From the moment I first opened a twist grip – quite illegally, on a Post Office BSA Bantam – motorcycles and those who ride them have been a pivotal part of my life.
In 1961, after first working in a wire factory, I settled on journalism as a career and eventually found myself in the privileged position of working on a succession of motorcycling titles with colleagues whose names have since become legendary, and with Christmas being such a time for reflection, I often find myself remembering them.
Dear old Norrie Whyte, who worked with me on Motor Cycling and lived in a flat below mine in Portland Rise, Finsbury Park, often used his impressive bulk to help me bump-start my Velocette Venom Special, and what nights out we had as well! Sports editor Mick Woollett’s enthusiasm for Grand Prix racing remained bright right to the end; and technical genius Vic Willoughby, who read the Motor Cycle page proofs with me at Colchester every Monday, always talked like a machine-gun at lunch time – and every word was a precious gem!
The time I knew staffman John Ebbrell was all too brief because he lost his life while testing a Suzuki trail bike in 1974. His widow Eileen keeps in touch with me to this day.
I never got to know Bob Currie as closely as I’d have liked because he was based in the Midlands, not London, but I always found him a straight talker who doggedly stood by the British motorcycle industry at a time of great change, and certainly never suffered fools.
In a way they’re all still alive
and well today, because their words live on in our archives, and whenever we republish them in Old Bike Mart they remain as fresh and inspiring as the days they were written.
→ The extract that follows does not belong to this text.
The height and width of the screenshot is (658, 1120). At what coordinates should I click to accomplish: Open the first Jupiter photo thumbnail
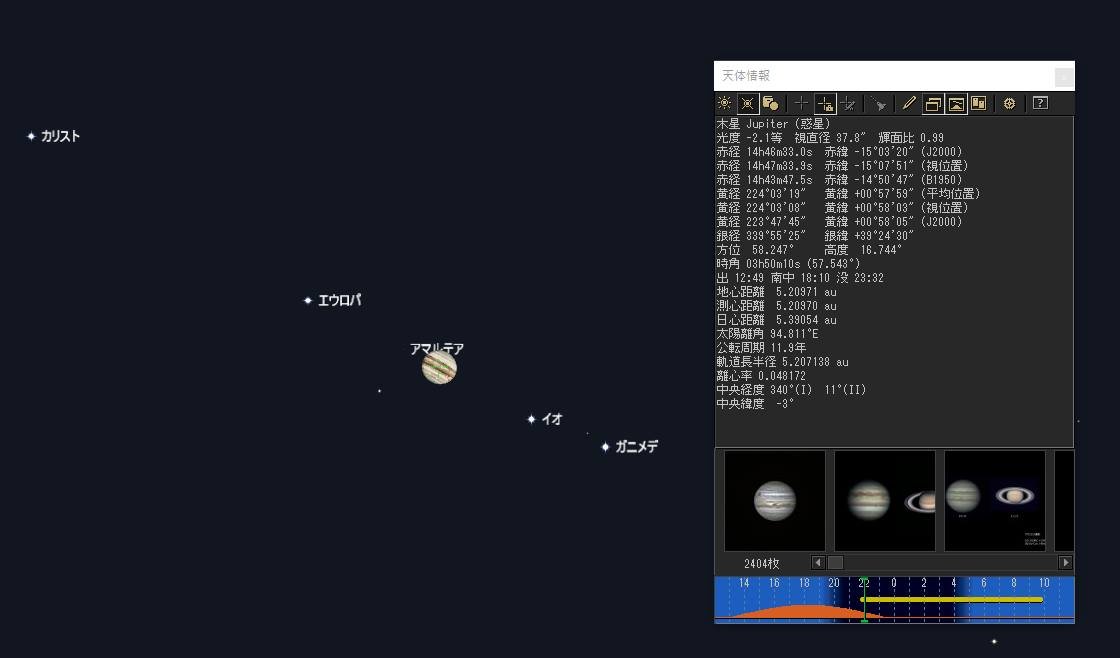(775, 500)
There’s plenty about the old days in this issue, with a feature on Paul Weeks’ 1947 Dot Utility tricycle and 1931 Raleigh Karryall on page 12, a spread of wonderful archive images on pages 24-5 (including one of John Ebbrell), a rerunning of an inspirational essay by T E Lawrence about a ‘race’ with a Bristol Fighter on his Brough Superior SS100 Boanerges on pages 28-9, and Terry Sharp’s impressions of a 1936 650cc Triumph 6/1, the pioneering parallel twin designed by Val Page, on page 33.
Good reading – and a Happy Christmas to you all.